Records for the task
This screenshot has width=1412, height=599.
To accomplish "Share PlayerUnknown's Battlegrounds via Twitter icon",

---

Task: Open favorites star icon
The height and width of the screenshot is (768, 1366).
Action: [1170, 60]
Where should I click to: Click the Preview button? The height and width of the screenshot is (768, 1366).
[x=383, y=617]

The problem
Could you retype exactly the lines above, starting at the line that contains "This screenshot has width=1412, height=599." and ending at the line that contains "PlayerUnknown's Battlegrounds via", and nothing more?

Task output
This screenshot has width=1412, height=599.
To accomplish "Share PlayerUnknown's Battlegrounds via Twitter icon",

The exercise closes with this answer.